In this case the above code just 'moves' the 16 bit hexadecimal value into the AX register. An assembler would look at that code and turn it into this series of bytes (stated in hex since binary sucks)
B8 09 35
B8 is a single byte command on x86 hardware to move an 'immediate' value (a number inline in the code) to AX. The value is backwards because Intel is a 'little endian'. If the target processor were Motorola legacy the command would be a different byte (depending on family) and the value would be the other way around because they're 'big endian'. Endianness is a long and old subject for debate, but for now just know that different processors from different manufacturers don't always agree on if the least significant bit in binary should be first or last.
Which is ALSO why processors from different manufacturers and 'families' have different instruction sets. Code written for modern x64 (AMD/Intel) isn't going to run on PowerPC Cell architecture. Those two aren't compatible with ARM, or MIPS. They have different numbers of registers, different purposes for those registers, and wildly varying sets of instruction codes. Even in the same company there can be different instruction sets and architectures as code written for x64 (the 64 bit standard invented by AMD as an extension to Intel 32 bit) won't run on Intel i64 (the Itanium processors).
Which was fun back when Win XP went 64 bit (which was just a tarted up copy of Server 2k3) and people mistakenly bought the i64 instead of the x64 version for their Intel Core and AMD64 processors.
It is only when by design a processor 'family' is compatible with itself... and that is why high level languages like C and Pascal came into being. They are an intermediate abstraction that can be turned into machine language by the compiler.
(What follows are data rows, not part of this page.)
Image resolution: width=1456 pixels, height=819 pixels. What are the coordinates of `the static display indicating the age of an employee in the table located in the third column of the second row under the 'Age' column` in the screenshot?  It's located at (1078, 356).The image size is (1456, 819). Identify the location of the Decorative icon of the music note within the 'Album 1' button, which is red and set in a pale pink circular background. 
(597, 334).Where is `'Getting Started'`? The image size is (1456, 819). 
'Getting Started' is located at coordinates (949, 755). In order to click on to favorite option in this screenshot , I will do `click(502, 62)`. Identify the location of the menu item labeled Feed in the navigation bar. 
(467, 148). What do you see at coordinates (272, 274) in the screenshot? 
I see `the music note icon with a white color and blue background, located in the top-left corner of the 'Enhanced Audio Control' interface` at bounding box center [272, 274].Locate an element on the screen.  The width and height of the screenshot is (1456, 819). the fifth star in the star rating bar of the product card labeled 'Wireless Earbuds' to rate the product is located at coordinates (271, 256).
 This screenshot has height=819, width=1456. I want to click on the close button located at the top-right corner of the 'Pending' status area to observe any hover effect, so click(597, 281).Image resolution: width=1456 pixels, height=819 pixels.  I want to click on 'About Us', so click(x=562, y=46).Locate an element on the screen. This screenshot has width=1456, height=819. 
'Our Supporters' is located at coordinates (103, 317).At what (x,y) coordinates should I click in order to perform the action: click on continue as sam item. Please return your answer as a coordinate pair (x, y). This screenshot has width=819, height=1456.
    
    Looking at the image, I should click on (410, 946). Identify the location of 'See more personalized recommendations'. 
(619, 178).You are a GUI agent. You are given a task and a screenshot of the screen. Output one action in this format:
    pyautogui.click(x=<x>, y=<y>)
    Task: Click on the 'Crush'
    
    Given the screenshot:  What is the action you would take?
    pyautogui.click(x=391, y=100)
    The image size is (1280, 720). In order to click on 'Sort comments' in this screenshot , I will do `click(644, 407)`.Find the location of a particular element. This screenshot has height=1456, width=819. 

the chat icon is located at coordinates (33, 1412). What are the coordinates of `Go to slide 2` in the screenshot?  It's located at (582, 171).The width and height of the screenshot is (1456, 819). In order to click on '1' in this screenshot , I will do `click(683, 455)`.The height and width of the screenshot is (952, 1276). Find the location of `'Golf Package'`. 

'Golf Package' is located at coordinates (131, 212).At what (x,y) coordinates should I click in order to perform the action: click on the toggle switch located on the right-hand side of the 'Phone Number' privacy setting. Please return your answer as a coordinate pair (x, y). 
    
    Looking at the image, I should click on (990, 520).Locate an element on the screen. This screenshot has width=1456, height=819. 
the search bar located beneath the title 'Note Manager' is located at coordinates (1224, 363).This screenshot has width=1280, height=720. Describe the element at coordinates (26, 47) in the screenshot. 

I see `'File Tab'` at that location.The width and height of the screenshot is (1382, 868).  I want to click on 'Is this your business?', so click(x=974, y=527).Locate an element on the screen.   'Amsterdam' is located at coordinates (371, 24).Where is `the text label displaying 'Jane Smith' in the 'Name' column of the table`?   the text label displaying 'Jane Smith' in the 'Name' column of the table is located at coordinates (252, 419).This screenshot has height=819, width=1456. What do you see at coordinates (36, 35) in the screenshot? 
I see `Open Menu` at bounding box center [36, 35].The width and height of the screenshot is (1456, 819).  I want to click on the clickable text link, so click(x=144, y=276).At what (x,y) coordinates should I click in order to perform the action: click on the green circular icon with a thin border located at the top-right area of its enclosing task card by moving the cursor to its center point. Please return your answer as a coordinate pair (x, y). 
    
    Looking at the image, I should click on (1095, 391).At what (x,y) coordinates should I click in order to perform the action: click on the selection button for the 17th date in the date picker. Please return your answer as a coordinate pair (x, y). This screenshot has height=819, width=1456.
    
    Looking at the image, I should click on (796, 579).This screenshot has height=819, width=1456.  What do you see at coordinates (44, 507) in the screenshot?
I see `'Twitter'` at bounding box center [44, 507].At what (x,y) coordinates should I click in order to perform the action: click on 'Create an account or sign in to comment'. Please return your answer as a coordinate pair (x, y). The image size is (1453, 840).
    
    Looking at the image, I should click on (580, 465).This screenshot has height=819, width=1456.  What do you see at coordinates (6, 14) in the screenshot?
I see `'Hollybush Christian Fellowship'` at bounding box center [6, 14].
This often results in code nowhere near as optimized for speed or code size as writing assembler directly, but it makes 'portable' code where instead of having to rewrite every major software package from scratch every time you want to run it on a different processor, you only need to make a new compiler and then ALL the software can be rebuilt for the new target.
Hope that clears it up, or at least gets you started on the path.